В двенадцать часов утра были сегодня добрые знакомые из Владивостока: полковник, инженер Василий Васильевич Иванов, строитель дока в Владивостоке, с женой Александрой Сергеевной, — справившие для Миссии митру № 1–й; едут совсем в Россию, чрез Америку; по обычаю, привезли ящик русских гостинцев. С ними «Черногорец» с женой, — писатель очень бойких статей в «Дальнем Востоке», — помещик, возвращающийся в Россию.

15/27 апреля 1898. Среда.

Утром Надежда Такахаси принесла объяснение на два вышеозначенных пункта, написанное очень кратко, грубо и по лисичьи: «я–де не прямо указала в статье на Сенума», «толки о беззаконности брака не из Женской школы вышли». Нумабе принес мне прочитать, когда я прогуливался у Собора; я сказал, что объяснение недостаточно; но что если в Семинарии удовлетворятся им, ладно, нет, — должно будет поправить его. Нумабе понес его к Сенума, который карандашом сделал исправление, впрочем, очень снисходительно: в первом пункте зачеркнул «прямо», во втором означил, что должно быть написано «толки о беззаконии брака не имеют никакого отношения к Женской школе». Надежда Такахаси сделала эти исправления. И затем на сегодний день, кажется, этим кончилось. Что будет дальше, увидим.

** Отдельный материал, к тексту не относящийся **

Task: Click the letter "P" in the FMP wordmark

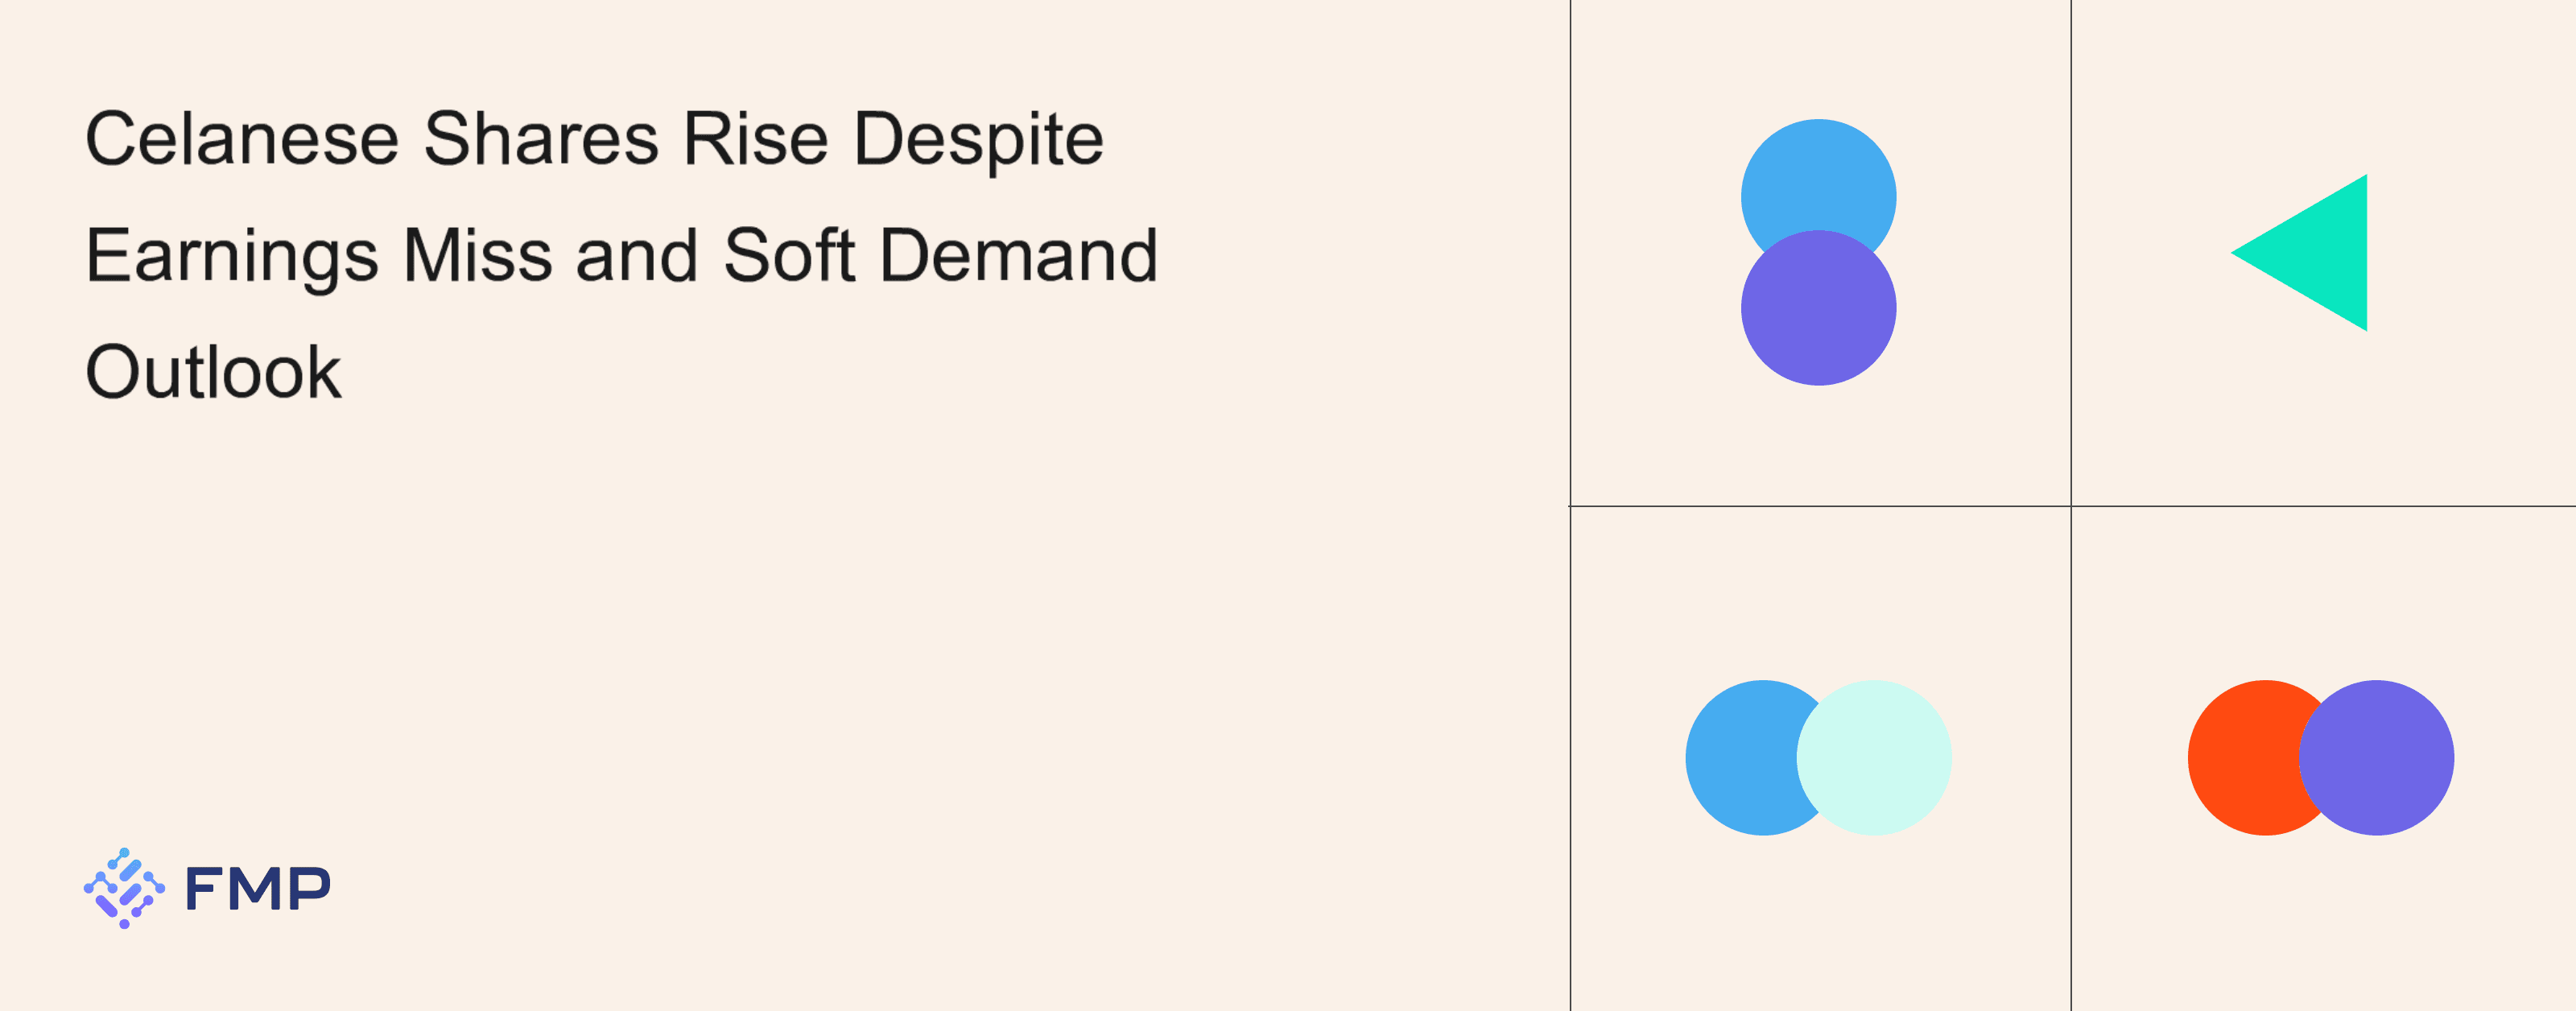Action: pyautogui.click(x=307, y=889)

О. архимандрит Сергий и о. Андроник вернулись из своей поездки в Оосака и Кёото. Нашли Церкви там в порядочном состоянии (лучше, чем Церковь в Канда). О. Андроник велел ремонтировать для себя комнаты в церковном доме в Оосака, и когда известят, что ремонт кончен, поедет туда на жительство. В Кёото купленное нами место, по отзыву о. Сергия, не хорошо для постройки на нем храма. Что ж, и еще можно купить, а это все–таки пригодится. В Оосака, по их соображению, теперь нужно только произвести ремонт

церковных зданий, строить же храм рано. Ремонт должен быть основательный, в несколько сот ен. Но об этом нужно будет сообразить на месте. После Собора, во время каникул, мы отправимся туда все вместе и решим.

Из Коофу Иоанн Судзуки извещает, что слушают у него учение домов сорок (дай Бог, чтобы половина), что нанял квартиру за шесть ен в месяц; требует икону для нее и плату с двадцатого числа сего месяца. Завтра будет послано все.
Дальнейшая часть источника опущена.